- [Detalles del problema]: Según la reseña sobre Open Windows, ¿con qué otra película del director se contrasta la construcción narrativa de su guion?

- [Sección de texto]:

___

Sin embargo, uno tiene la sensación de que esos altibajos de puesta en escena no responden más que a la necesidad de ilustrar el que es, sin lugar a dudas, el peor guión que ha escrito el director. Frente a la férrea construcción narrativa de Los cronocrímenes, claramente reflexionada al milímetro, en el que cada elemento encajaba a la perfección con los demás —incluso (y sobre todo) en los revisionados— y apenas sobraba ni un solo elemento, en Open Windows ha llevado a cabo un juego de prestidigitación que se desmorona a medida que se va complicando por momentos —a veces, de forma innecesaria—, y que llega a contradecirse a sí mismo a cada giro argumental que desarrolla. De hecho, su principal problema es que está construido en función del impacto que quiere provocar en el espectador, y eso le hace perder de vista tanto la construcción de los personajes —que acaban siendo meros esbozos sin profundidad dramática alguna: los actores poco pueden hacer para aportarles algo de brillo— como, lo que es más grave, algunas de las sugerencias temáticas que la historia parecía querer desarrollar. Siendo, de hecho, uno de los directores jóvenes que mejor ha explotado su presencia en internet y la publicidad (viral o no) de sus proyectos, Vigalondo era, probablemente, una de las personas más indicadas para reflexionar sobre el peso de la fama digital, sobre la angustia de vivir de forma continua bajo el escrutinio público —algo que Sasha Grey representa muy bien desde lo personal, pero no tanto desde lo interpretativo—, pero a la hora de verdad, no incluye más que meros apuntes anecdóticos, superficiales, que no van mucho más allá de lo decorativo. Supongo que puede argüirse que todo es intencionado, y que lo que el director pretendía era elaborar una metáfora sobre las formas audiovisuales contemporáneas, pero permítanme expresar el convencimiento de que puede lograrse lo mismo con un producto mejor equilibrado y más atractivo.

___

- [Datos extraídos]:
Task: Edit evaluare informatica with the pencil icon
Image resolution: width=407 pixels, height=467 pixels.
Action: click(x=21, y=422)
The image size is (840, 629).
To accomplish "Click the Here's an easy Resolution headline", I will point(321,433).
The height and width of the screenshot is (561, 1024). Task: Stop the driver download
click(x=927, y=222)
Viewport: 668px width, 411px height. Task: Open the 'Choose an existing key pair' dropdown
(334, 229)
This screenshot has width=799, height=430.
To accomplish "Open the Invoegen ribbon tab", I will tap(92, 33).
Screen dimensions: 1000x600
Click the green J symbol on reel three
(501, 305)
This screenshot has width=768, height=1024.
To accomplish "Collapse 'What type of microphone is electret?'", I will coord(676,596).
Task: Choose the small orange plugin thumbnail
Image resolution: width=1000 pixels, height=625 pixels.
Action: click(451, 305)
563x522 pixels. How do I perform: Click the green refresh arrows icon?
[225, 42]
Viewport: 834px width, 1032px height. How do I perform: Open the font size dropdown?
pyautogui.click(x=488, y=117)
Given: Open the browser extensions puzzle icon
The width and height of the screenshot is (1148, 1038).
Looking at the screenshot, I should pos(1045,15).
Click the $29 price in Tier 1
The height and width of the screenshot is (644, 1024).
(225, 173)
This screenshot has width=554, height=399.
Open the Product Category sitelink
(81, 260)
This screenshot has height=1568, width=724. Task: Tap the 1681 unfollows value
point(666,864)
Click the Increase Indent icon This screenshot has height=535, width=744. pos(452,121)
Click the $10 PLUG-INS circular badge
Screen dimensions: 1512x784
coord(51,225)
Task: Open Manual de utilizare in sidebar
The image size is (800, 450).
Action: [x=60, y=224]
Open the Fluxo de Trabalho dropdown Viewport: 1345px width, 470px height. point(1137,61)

___

- [Solución del problema]: Con Los cronocrímenes.